According to analysis published by the TUC, the number of employees who say that they usually work from home has increased by 19 per cent over the past decade. The research shows that nearly a quarter of a million (241,000) people work from home now. Regular home working has gone up amongst women employees, with 35 per cent (157,000) more working from home in 2015 than in 2005. However, the majority of homeworkers seem to be men – around 912,000 men regularly worked from home in 2015, compared with 609,000 women. Older workers are also more likely to work from home, with 454,000 in their forties and 414,000 in their fifties home-working. The South-West has the highest proportion of home workers in the UK (1 in 12), followed by the East of England (1 in 14), and the South-East (1 in 16). By contrast, Northern Ireland has the lowest proportion of home workers in the UK – just one in 48 employees regularly work at home. In terms of industries, IT, agriculture and construction had the highest share of home workers. TUC General Secretary Frances O'Grady said: “Modern home-working is good for the economy, as it helps businesses hold on to talented staff and boosts productivity…it allows those with caring responsibilities or a disability greater access to the jobs market…Such fundamental change towards home-working is recognised by increasing numbers of inspired, and more trusting employers”


Restaurant tipping practices to face Government regulation

The Department for Business Innovation and Skills (BIS) has launched a consultation that includes proposals to ‘replace the hospitality sector’s current voluntary code of practice of gratuities with statutory regulation’ after investigations revealed that some big restaurant chains had unfair tipping policies, with allegations that management take a percentage of tips meant for staff. Business secretary Sajid Javid said he was disappointed by the tipping practices of some high street chains and is setting out proposals “to make tipping fairer.”

The consultation paper includes proposals to ‘update the current voluntary code of practice and put it on a statutory footing to increase employer compliance, increase transparency for consumers to make it clearer that suggested payment for service are discretionary and prevent or limit any employer deduction from discretionary payments for service.’ Unite’s Dave Turnbull said: “This is fantastic news. It has taken us [Unite] eight months to get this report to a conclusion but at long last it has had come down on the side of the waiting staff.” 

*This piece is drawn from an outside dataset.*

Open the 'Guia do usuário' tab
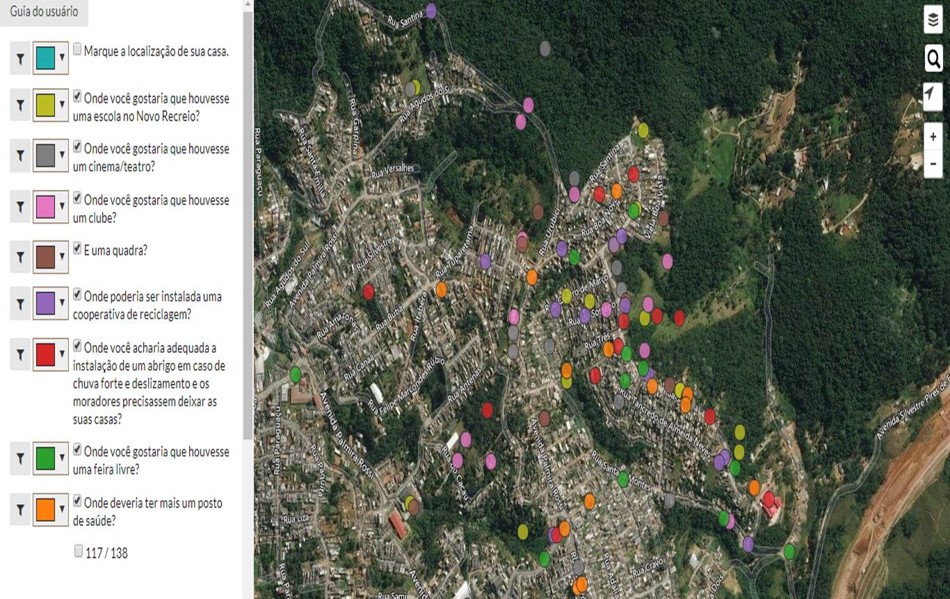950x599 pixels. [44, 12]
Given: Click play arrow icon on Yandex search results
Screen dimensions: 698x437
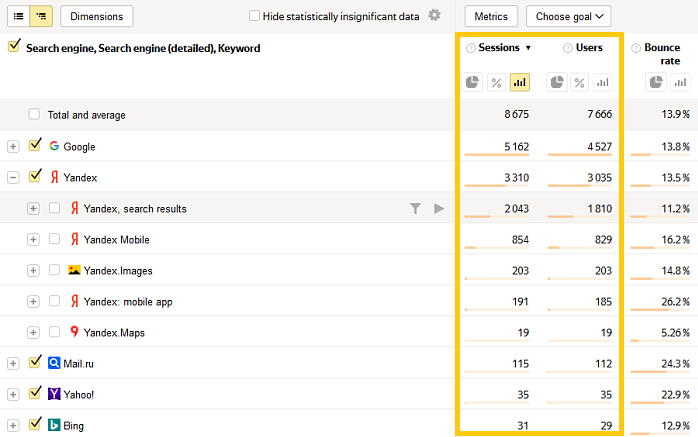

Thousands of new mums ‘forced out of jobs’ every year – Equality and Human Rights Commission

A new research report published by the Equality and Human Rights Commissions (EHRC) for the Department for Business Innovation and Skills (BIS) revealed that around one in nine mothers (11 per cent) reported that they were either dismissed or made compulsorily redundant or treated so poorly they felt they had to leave their job – almost twice the number identified in similar research undertaken in 2005. 

The report also revealed that 10 per cent of women said they were treated worse by their employer after returning to work after having baby while one in five new mothers (almost 100,000 mothers a year) experienced harassment or negative comments from colleagues, employer or manager when pregnant or returning from maternity leave. 7 per cent said they were put under pressure to hand in their notice and one in 20 reported receiving a cut in pay or bonus after returning to their job. Despite taking up the option of flexible working after returning to work, half said it diminished their work opportunities and felt that their opinion was less valued. Caroline Waters, Deputy Chair of the EHRC, said the report highlighted “worrying levels of discrimination and disadvantage at work that women still face.”